Stored data entries
================================

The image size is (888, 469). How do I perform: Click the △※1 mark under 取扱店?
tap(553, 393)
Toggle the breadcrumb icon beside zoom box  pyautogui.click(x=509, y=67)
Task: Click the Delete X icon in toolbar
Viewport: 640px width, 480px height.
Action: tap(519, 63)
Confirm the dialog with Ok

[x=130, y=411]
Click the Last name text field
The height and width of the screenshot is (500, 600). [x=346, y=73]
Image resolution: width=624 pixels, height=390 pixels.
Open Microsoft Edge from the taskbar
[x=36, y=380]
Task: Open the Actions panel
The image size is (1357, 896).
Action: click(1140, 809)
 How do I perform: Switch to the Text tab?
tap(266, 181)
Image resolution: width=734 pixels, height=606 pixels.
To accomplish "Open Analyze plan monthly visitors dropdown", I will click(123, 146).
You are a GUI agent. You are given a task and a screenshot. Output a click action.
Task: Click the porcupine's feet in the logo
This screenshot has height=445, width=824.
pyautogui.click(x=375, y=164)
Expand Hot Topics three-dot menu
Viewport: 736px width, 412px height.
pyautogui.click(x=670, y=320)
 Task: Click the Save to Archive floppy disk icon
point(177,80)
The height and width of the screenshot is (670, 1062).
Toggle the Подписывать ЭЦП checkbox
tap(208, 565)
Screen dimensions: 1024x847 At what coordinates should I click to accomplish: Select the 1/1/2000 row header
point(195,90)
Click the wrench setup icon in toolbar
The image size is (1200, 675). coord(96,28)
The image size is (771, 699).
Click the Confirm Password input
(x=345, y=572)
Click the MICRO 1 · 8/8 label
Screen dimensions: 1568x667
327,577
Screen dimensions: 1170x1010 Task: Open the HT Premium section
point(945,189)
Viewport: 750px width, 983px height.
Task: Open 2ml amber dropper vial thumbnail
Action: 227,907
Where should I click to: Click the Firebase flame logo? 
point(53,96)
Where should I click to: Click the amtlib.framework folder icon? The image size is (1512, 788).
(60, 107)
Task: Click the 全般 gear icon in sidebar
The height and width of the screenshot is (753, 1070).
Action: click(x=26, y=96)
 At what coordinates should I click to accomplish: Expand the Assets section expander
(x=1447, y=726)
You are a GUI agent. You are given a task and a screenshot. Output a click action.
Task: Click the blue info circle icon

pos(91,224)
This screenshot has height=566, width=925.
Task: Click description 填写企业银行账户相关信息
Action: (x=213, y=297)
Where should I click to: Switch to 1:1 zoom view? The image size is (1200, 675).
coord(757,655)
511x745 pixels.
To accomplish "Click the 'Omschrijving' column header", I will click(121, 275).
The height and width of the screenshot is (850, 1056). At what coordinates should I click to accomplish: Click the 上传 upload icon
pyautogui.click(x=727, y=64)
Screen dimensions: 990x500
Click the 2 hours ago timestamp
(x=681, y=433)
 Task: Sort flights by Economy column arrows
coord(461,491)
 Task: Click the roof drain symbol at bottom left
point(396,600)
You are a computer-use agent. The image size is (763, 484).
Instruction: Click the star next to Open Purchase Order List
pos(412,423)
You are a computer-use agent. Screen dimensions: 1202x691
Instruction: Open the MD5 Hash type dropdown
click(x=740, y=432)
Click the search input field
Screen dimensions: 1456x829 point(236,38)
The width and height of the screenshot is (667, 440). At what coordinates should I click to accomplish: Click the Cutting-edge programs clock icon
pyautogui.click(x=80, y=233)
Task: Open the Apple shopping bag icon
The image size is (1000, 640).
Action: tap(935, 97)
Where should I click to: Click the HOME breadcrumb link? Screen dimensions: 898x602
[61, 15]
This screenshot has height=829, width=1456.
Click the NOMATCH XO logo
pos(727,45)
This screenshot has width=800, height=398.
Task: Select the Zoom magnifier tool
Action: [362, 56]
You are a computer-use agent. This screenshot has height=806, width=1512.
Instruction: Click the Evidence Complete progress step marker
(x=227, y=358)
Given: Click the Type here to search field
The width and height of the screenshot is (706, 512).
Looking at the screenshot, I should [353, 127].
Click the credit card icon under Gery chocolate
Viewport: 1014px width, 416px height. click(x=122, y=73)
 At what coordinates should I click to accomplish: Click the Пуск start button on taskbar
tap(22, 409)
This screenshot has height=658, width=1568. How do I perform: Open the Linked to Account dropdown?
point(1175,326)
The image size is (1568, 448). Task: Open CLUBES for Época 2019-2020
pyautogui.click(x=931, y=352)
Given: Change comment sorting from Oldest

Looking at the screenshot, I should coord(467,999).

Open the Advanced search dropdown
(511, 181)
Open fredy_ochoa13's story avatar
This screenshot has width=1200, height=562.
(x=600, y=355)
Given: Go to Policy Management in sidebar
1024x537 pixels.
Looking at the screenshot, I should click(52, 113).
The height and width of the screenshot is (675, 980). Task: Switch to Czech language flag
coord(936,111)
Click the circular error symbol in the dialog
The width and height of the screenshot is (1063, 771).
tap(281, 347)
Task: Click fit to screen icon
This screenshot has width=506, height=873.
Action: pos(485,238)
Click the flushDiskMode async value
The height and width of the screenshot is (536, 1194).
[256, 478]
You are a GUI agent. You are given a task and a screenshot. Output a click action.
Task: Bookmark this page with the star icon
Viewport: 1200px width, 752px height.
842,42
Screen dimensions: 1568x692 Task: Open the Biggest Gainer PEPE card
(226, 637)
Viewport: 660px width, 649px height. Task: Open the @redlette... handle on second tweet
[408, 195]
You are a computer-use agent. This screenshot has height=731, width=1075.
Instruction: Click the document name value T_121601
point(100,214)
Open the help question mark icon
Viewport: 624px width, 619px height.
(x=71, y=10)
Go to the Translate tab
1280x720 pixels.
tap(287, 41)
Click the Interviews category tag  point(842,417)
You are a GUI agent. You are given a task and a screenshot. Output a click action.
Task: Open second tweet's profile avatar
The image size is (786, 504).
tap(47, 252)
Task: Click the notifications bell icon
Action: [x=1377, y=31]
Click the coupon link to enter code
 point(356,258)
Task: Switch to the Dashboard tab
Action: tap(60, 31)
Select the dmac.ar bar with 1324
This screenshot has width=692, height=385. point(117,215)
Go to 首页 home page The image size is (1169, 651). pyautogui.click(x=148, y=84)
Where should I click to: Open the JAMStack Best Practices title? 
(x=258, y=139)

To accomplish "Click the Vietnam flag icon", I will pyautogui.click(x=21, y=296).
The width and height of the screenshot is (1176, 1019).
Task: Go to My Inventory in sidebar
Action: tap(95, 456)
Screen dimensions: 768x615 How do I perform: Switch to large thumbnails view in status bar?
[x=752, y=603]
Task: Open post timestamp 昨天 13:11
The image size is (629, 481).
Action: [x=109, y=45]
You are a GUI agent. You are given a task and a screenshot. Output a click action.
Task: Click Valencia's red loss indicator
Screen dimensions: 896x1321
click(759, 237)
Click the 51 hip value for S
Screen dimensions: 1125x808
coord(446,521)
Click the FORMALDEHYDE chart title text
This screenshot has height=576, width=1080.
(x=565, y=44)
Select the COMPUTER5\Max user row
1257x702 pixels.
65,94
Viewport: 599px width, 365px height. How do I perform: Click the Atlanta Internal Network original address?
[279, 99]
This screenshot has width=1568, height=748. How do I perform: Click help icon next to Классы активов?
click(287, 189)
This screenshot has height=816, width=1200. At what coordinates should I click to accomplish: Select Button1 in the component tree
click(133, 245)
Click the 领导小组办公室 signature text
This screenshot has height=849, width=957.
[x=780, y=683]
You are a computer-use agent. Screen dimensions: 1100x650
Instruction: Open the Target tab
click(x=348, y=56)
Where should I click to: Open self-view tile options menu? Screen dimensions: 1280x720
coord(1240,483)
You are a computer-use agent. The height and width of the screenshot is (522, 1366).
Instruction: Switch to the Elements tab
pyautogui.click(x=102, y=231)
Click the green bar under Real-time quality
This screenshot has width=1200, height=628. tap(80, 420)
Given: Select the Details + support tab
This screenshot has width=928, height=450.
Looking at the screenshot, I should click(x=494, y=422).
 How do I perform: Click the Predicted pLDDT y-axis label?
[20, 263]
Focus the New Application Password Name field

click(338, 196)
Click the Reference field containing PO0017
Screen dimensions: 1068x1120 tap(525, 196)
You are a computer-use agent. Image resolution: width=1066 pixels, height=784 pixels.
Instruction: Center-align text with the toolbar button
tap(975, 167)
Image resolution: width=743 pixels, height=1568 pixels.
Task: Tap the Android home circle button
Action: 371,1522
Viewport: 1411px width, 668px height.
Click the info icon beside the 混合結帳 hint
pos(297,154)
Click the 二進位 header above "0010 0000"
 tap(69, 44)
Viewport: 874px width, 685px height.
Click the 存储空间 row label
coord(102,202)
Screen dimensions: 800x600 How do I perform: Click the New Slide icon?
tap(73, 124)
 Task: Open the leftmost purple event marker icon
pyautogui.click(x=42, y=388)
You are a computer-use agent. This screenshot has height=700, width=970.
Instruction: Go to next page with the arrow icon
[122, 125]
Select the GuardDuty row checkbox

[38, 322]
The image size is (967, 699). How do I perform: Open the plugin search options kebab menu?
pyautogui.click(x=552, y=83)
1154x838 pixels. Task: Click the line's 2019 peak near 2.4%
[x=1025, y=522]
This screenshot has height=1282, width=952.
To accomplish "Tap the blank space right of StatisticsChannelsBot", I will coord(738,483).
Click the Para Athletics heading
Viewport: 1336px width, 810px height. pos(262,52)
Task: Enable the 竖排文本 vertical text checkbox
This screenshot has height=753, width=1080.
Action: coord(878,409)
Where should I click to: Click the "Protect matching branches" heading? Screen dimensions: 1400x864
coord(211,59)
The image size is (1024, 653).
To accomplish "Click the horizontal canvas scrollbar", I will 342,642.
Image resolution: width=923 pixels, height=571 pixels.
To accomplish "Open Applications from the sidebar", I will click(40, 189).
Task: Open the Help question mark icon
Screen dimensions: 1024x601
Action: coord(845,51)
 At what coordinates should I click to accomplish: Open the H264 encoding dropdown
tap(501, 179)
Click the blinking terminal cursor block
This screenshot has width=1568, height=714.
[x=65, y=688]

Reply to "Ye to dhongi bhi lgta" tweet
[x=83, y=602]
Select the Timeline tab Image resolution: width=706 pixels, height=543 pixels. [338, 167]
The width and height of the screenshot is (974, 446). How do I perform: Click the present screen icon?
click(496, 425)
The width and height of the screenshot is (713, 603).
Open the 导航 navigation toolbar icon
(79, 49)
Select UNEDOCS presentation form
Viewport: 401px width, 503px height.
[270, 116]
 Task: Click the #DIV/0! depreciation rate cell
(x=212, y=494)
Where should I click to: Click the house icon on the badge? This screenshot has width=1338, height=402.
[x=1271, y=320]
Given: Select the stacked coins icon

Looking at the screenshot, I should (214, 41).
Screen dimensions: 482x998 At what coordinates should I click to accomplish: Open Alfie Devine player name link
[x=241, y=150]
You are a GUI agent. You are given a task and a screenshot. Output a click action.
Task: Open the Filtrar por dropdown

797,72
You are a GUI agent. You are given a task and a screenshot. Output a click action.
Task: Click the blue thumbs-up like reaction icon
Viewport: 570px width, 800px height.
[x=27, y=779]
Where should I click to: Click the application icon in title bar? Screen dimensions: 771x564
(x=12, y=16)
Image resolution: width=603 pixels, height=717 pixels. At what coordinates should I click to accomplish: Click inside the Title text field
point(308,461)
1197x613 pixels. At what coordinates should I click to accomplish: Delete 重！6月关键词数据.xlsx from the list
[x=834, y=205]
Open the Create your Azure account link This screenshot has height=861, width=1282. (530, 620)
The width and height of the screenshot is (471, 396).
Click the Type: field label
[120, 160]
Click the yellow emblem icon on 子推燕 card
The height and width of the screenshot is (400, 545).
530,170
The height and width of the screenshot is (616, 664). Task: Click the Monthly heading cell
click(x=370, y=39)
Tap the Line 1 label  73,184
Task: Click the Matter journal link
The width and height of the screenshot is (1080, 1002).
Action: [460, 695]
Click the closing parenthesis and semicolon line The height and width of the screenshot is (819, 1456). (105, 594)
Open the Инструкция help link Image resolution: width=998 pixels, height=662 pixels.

================================

Search the records for lines holding the word "question", then copy each line you find.

Open the help question mark icon
Task: Open the Help question mark icon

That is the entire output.